Thanks for having a go at this. I tried defining something axiomatically,
but got stuck pretty quickly. In my scheme, I used "data-directed
transitivity" instead of "local transitivity", since the latter seems to
be a bit of a misnomer.

> +For example, switching to C code in deference to Herman Hollerith:
> +
> +	int u, v, x, y, z;
> +
> +	void cpu0(void)
> +	{
> +		r0 = smp_load_acquire(&x);
> +		WRITE_ONCE(u, 1);
> +		smp_store_release(&y, 1);
> +	}
> +
> +	void cpu1(void)
> +	{
> +		r1 = smp_load_acquire(&y);
> +		r4 = READ_ONCE(v);
> +		r5 = READ_ONCE(u);
> +		smp_store_release(&z, 1);
> +	}
> +
> +	void cpu2(void)
> +	{
> +		r2 = smp_load_acquire(&z);
> +		smp_store_release(&x, 1);
> +	}
> +
> +	void cpu3(void)
> +	{
> +		WRITE_ONCE(v, 1);
> +		smp_mb();
> +		r3 = READ_ONCE(u);
> +	}
> +
> +Because cpu0(), cpu1(), and cpu2() participate in a local transitive
> +chain of smp_store_release()/smp_load_acquire() pairs, the following
> +outcome is prohibited:
> +
> +	r0 == 1 && r1 == 1 && r2 == 1
> +
> +Furthermore, because of the release-acquire relationship between cpu0()
> +and cpu1(), cpu1() must see cpu0()'s writes, so that the following
> +outcome is prohibited:
> +
> +	r1 == 1 && r5 == 0
> +
> +However, the transitivity of release-acquire is local to the participating
> +CPUs and does not apply to cpu3().  Therefore, the following outcome
> +is possible:
> +
> +	r0 == 0 && r1 == 1 && r2 == 1 && r3 == 0 && r4 == 0

I think you should be completely explicit and include r5 == 1 here, too.

Also -- where would you add the smp_mb__after_release_acquire to fix
(i.e. forbid) this?

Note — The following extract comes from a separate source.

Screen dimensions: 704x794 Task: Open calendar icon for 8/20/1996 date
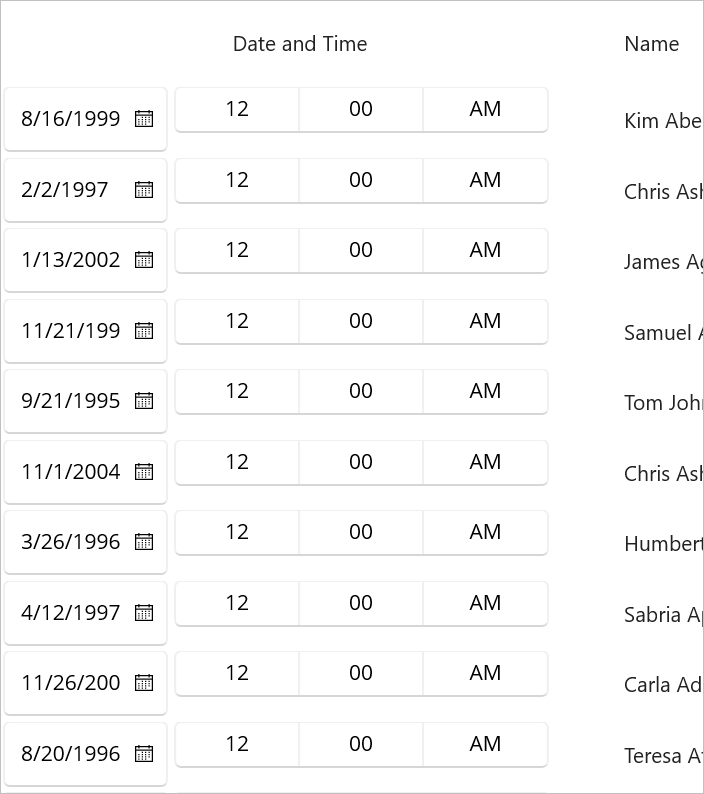(144, 753)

Immediately after cpu1()'s read of y?

> +Although cpu0(), cpu1(), and cpu2() will see their respective reads and
> +writes in order, CPUs not involved in the release-acquire chain might
> +well disagree on the order.  This disagreement stems from the fact that
> +the weak memory-barrier instructions used to implement smp_load_acquire()
> +and smp_store_release() are not required to order prior stores against
> +subsequent loads in all cases.  This means that cpu3() can see cpu0()'s
> +store to u as happening -after- cpu1()'s load from v, even though
> +both cpu0() and cpu1() agree that these two operations occurred in the
> +intended order.
> +
> +However, please keep in mind that smp_load_acquire() is not magic.
> +In particular, it simply reads from its argument with ordering.  It does
> +-not- ensure that any particular value will be read.  Therefore, the
> +following outcome is possible:
> +
> +	r0 == 0 && r1 == 0 && r2 == 0 && r5 == 0
> +
> +Note that this outcome can happen even on a mythical sequentially
> +consistent system where nothing is ever reordered.

I'm not sure this last bit is strictly necessary. If somebody thinks that
acquire/release involve some sort of implicit synchronisation, I think
they may have bigger problems with memory-barriers.txt.

Will